Sarah Buckingham discusses how homeopathy can have more to offer than conventional treatment

It is no surprise that eczema is the most  frequently referred condition to the homeo­pathic hospitals. If you  have suffered with eczema you will know that conventional medicine  struggles to deal with this often very uncomfortable illness, and  treatments are palliative rather than curative. Anti­biotics,  antihistamines and steroids are on offer to manage symptoms and these  may help in the short-term, but can become in­effective over time or  less well tolerated. Recently, new “immunosuppressive” drugs have been  introduced to tackle severe eczema, including what are known as topical  calcineum inhibitors (tacrolimus, pimecrolimus). But a report in the British Medical Journal in 2006 judged that the “formal evidence is lacking… for the efficacy  of these agents in patients who have failed to respond to topical  steroids.” Patients are also worried about the long-term effects of  using strong topical corticosteroid cream, which can cause atrophy or  thinning of the top layer of the skin.

Eczema varies in severity from a few small patches of dry, itchy  redness to an extreme skin condition which can cover most of the body.  In acute cases there may be weeping, crusting and bleeding. Atopic  eczema is the most com­mon form. The genetic pre-disposition to develop  allergic reactions to substances, or “atopy”, is known to run in  families and atopic eczema sufferers will often have rel­atives who  suffer with the condition too, and perhaps also have asthma or hay  fever. Other types of eczema include contact dermatitis which is caused  by environmental or occupa­tional factors and seborrhoeic eczema, which  occurs mainly on the scalp and face, often starting off in the form of  dandruff which progresses to redness, itching and scaling.

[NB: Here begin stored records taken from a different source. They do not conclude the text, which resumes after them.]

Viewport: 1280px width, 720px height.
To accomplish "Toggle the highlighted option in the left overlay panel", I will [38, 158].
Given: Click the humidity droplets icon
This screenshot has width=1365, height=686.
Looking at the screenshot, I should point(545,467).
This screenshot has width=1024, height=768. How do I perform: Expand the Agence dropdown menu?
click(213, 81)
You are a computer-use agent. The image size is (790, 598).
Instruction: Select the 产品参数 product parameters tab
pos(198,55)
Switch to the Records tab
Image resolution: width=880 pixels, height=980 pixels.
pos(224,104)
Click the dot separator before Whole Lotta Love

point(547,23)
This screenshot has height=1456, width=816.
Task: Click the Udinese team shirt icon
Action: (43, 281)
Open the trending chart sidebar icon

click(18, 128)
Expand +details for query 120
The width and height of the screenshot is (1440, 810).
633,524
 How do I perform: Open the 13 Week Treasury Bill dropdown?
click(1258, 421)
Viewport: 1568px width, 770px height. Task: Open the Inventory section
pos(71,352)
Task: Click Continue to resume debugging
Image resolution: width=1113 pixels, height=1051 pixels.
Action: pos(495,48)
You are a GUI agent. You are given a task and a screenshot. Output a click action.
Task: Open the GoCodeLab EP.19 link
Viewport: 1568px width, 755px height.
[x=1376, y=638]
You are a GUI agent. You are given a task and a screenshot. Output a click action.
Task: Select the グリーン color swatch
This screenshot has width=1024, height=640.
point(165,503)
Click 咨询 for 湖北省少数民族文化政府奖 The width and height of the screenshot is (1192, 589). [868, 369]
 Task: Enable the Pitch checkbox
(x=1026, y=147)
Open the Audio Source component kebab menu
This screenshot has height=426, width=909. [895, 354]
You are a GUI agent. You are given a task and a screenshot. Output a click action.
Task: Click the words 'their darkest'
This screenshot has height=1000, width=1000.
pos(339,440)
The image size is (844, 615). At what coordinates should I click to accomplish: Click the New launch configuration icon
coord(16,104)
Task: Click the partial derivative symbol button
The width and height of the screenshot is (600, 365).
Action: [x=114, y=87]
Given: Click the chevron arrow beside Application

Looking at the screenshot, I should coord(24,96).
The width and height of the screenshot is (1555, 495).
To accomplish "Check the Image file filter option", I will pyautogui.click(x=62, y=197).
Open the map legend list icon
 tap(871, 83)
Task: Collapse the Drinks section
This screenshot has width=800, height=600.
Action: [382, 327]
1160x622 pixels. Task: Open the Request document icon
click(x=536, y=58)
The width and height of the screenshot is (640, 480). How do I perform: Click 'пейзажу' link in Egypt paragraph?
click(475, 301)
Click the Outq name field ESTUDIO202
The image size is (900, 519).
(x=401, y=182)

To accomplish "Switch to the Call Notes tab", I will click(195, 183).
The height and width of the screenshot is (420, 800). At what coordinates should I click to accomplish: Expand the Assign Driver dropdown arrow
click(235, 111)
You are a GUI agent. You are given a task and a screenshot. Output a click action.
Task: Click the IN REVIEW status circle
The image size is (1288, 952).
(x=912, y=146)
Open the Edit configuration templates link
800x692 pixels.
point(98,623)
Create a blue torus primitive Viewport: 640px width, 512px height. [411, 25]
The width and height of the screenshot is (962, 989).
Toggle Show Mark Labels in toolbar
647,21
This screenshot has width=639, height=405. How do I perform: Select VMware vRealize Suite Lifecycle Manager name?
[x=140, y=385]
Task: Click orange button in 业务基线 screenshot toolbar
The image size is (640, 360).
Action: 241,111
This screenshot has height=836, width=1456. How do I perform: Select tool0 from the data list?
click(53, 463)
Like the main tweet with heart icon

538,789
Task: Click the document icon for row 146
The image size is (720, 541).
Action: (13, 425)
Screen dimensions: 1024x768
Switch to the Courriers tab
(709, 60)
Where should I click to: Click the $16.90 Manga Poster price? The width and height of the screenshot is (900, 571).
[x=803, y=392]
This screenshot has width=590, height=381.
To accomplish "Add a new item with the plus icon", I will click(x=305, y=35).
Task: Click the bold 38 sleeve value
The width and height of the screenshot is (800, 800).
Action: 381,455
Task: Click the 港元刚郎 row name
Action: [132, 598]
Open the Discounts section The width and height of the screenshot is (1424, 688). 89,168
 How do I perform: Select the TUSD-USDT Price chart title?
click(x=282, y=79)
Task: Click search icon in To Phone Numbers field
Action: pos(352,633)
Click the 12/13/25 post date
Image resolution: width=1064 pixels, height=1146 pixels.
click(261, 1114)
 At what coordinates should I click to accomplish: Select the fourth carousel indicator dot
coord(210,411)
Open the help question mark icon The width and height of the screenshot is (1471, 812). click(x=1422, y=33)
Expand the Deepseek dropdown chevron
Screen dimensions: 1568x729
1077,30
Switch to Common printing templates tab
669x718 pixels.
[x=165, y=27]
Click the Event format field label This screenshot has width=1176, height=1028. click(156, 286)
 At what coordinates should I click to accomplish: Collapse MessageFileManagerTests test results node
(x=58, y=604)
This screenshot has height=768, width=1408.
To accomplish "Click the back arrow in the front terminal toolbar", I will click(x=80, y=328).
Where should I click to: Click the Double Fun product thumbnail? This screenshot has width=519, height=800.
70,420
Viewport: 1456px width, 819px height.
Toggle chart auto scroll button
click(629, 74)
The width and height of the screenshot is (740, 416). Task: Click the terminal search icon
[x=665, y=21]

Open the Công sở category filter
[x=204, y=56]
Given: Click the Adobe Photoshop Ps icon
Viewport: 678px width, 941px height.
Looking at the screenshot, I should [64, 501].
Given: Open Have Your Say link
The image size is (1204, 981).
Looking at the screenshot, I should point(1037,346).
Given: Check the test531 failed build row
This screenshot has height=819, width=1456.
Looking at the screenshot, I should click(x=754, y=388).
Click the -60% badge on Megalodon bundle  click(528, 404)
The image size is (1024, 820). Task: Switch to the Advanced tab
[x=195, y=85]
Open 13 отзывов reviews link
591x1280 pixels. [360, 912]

The National Eczema Society (NES) esti­mates that up to one in five  children and one in 12 adults will experience the condition in one form  or another. Severe eczema in a child can have a massive effect on the  whole fam­ily and parents are understandably worried about using large  amounts of steroid creams to keep it under control. A regime of  apply­ing emollients and steroid creams coupled with complicated  bandaging is time-con­suming; children are often irritable and eat  poorly as they feel so uncomfortable. Severe itching can interrupt sleep  for everybody and children can feel stig­matised at school if their  rash is visible. For all these reasons people often seek homeopathic  treatment.

Homeopathic treatment 

There is evidence from both clinical trials and patient outcome  studies to show that homeopathy can have great results in eczema. A  recent study of 118 eczema patients published in Complementary Therapies  in Medicine journal reported that homeopathy was as effective as  standard conventional treatments in the short-term and more effective  than them in the longer term. In addition, patients themselves have  reported improvements in their condition after homeopathic treatment: at  Bristol Homeopathic Hos­pital a six-year study of patient outcomes  found that 82 per cent of eczema patients under 16 said they felt  “better” or “much better”. Similar results have been reported at the  other homeopathic hos­pitals. There are many possible causative factors  in a case of eczema which can affect the choice of homeopathic  medi­cine, so it is essential for the homeopathic doctor to collect as  much information as possible during the consultation.

As already mentioned, eczema is fre­quently linked with other  conditions and so it is valuable to spend plenty of time finding out  about all the medical prob­lems in the family. The consultation might  involve going into detail about the pregnancy, birth and early years of  the patient and finding out about sig­nificant events in their life.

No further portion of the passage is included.